During this season the call of the Old Testament prophets spoke the loudest. Whether Isaiah, Jeremiah, Hosea, or Jonah, there is this invitation to return to God. As Isaiah speaks for the Lord God, the Holy One of Israel in chapter 30, he writes “return to me and rest” and “in quietness and trust” is first your salvation and then your strength. The Kingdom of Judah was in turmoil over whether or not to form an alliance with the Egyptians or the Assyrians. The people had become fear driven, making plans on how to escape, or who to escape to.. And once again God pleads for his people to return to Him and receive grace and mercy. There are seasons where God strips us of things; props, backdrops, and costumes, so we can stand, or kneel, or sit with Christ alone. Is my hope in alliances I can make, stuff that I call my own, my own script that I write, and does living in a COVID world reveal these futilities? On a barren stage, or at least a reduced one, partially empty, Christ is closer.
Not only is COVID and turmoil removing and reshuffling our personal props and backdrops, I believe the Holy Spirit is doing the same with the Church. There is a great reduction, and sifting in the Body of Christ. This is a time of jettisoning the props. Simple things become more important: baking bread, writing a note, a phone call and prayer. There are big questions about how to live as the Body Christ during a difficult season. There is grief that Christians can be angrily divided, entrenched in opinions and convictions.
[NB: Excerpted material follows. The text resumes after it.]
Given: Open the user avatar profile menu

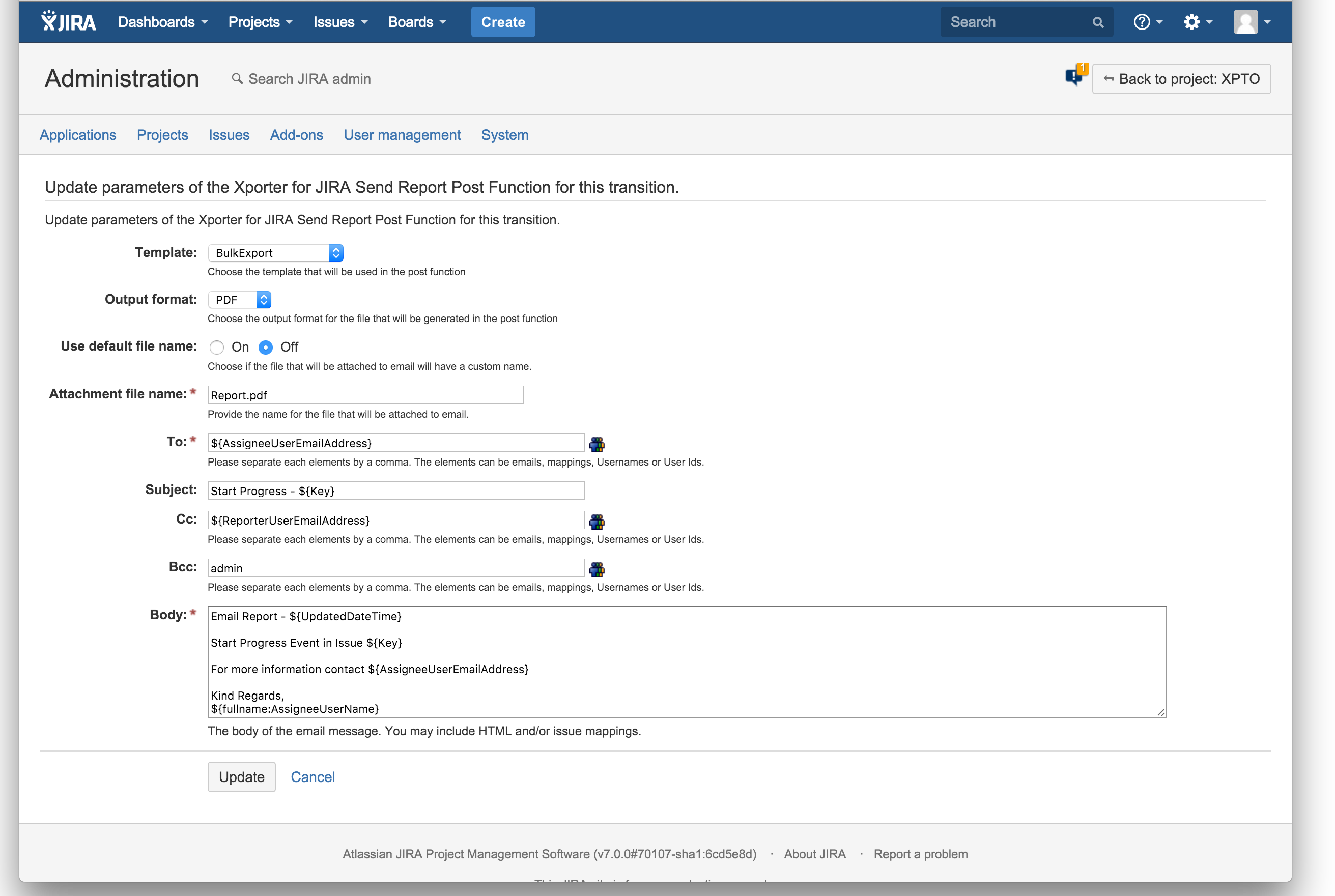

But all this need not prevail. When all the ways we have “done church” are put on hold, or rearranged, even questioned, we are more inclined to sit with Christ and value each other. The post-COVID church is a church that will need time to understand itself. Maybe our thinking, our presuppositions, will not be clear for another couple of years? There will be ripples upon ripples we have not even anticipated. And there will be temptations to try to “turn back the clock”, or “recapture what we were”. Or a longing for comforts that dishonor our Lord. There are proactive questions to ask our God, “What must we relinquish to receive your future?” “What are You saying to us?” "What do we need to repent of?” 'What do you wish to bless us with?” “How do we obey you?”
When I think of the Body of Christ, I believe we face an historic moment during this time of COVID fatigue and uncertainty. Maybe we are relinquishing Christendom and receiving Christ in a fresher and deeper way. The COVID meaning is finding again we have no Lord but Christ, no cause but the Gospel, no Truth except what Christ blesses us with. And really no control over immense events, no matter how many scripts we re-write and how many props we place around us. Maybe we are to be delivered from a world of potted plants and elevator music. For Christian and Church, COVID may mean we see Jesus Christ clearer and closer than if a pandemic had never arrived.